[[ Given data open ]]

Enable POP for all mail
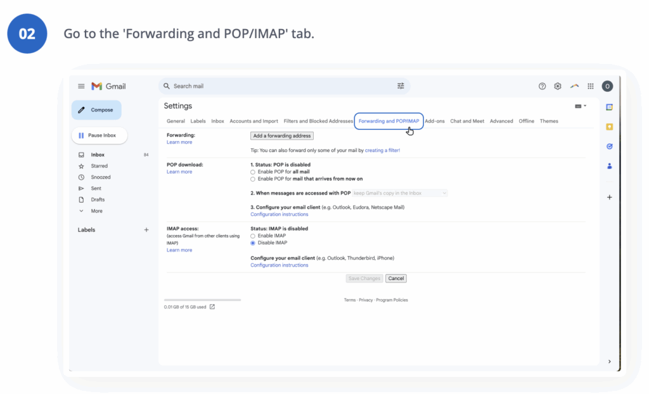This screenshot has width=649, height=394. [252, 172]
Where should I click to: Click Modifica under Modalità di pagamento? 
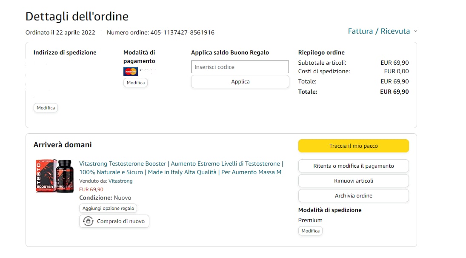point(135,83)
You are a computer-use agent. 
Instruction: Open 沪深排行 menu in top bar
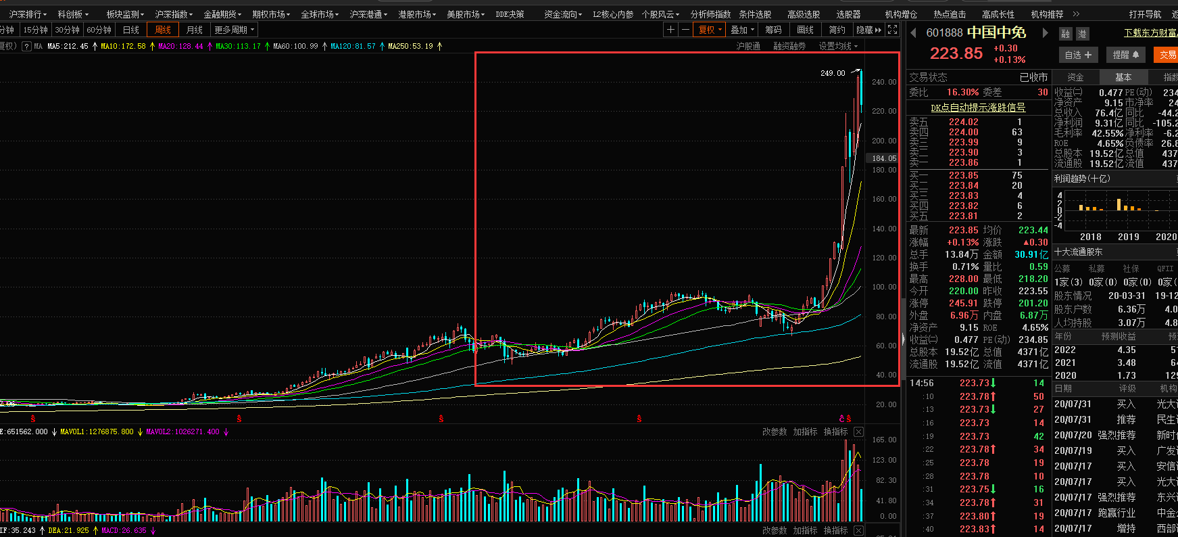point(28,14)
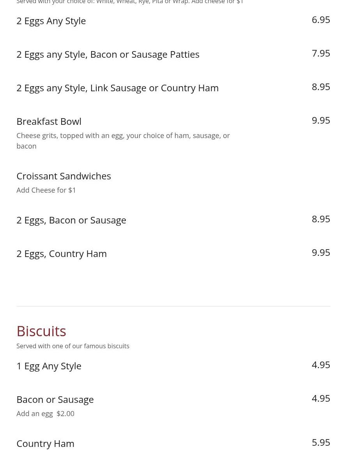Viewport: 339px width, 452px height.
Task: Select the Country Ham biscuit item
Action: (45, 443)
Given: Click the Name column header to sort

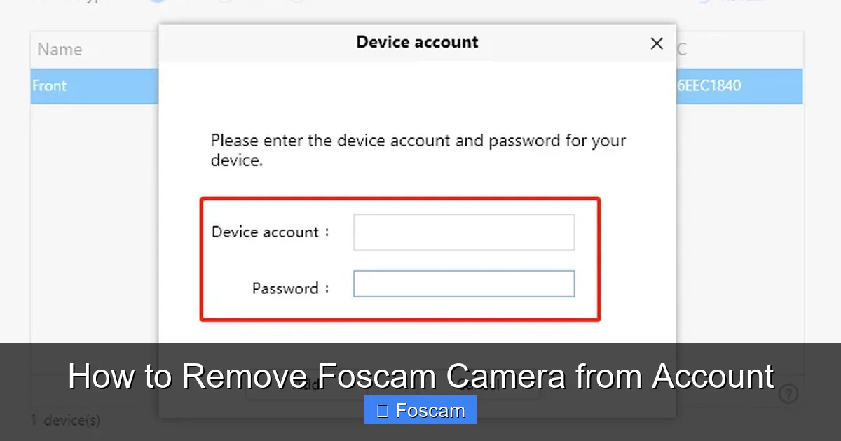Looking at the screenshot, I should click(60, 49).
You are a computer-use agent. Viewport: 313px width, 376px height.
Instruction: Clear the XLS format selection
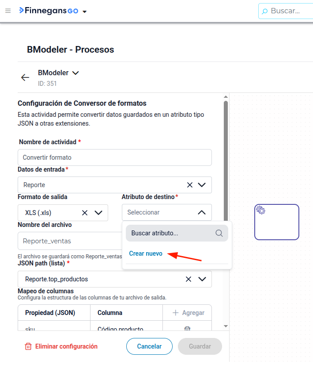pos(85,213)
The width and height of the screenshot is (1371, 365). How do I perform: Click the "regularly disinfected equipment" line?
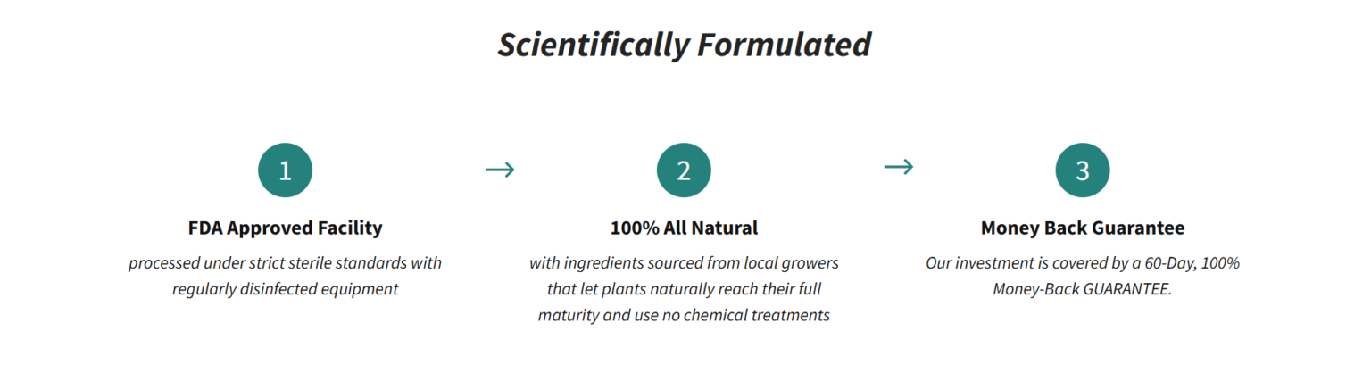pyautogui.click(x=285, y=289)
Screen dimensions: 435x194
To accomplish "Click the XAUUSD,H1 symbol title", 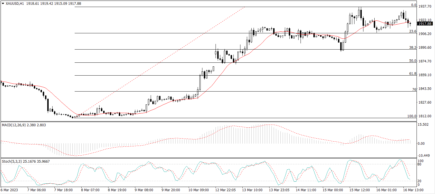I will coord(15,3).
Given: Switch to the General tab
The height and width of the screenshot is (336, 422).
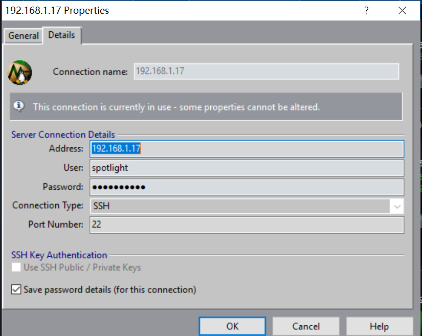Looking at the screenshot, I should coord(23,36).
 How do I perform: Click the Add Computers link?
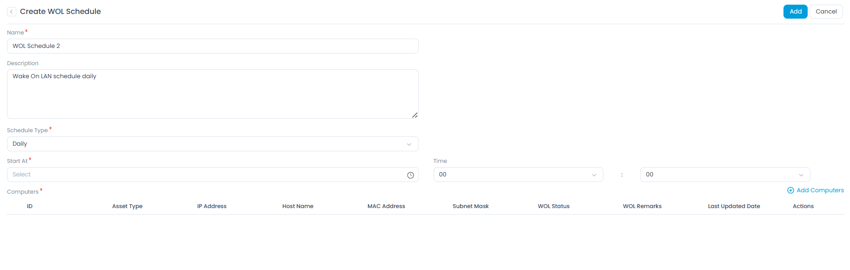pyautogui.click(x=820, y=190)
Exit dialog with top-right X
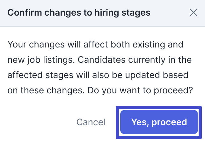Screen dimensions: 205x144 (x=193, y=13)
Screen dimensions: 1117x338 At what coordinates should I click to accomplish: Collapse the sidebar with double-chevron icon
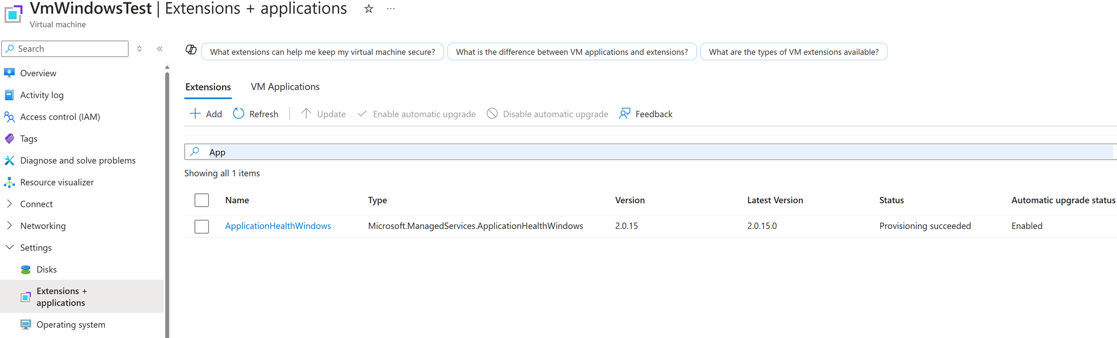coord(160,49)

[[ Given data closed ]]

§ **Work request**: Every line from the first line of the entries above through the line with "You are a computer-use agent. Viewport: 313px" must be repeated exactly, and pictures must not be.

§ **Solution**:
Enable POP for all mail
This screenshot has width=649, height=394. [252, 172]
Where should I click to: Click Modifica under Modalità di pagamento? 
point(135,83)
You are a computer-use agent. 
Instruction: Open 沪深排行 menu in top bar
point(28,14)
Viewport: 339px width, 452px height.
Task: Select the Country Ham biscuit item
Action: (45, 443)
Given: Click the Name column header to sort

Looking at the screenshot, I should click(60, 49).
You are a computer-use agent. Viewport: 313px width, 376px height.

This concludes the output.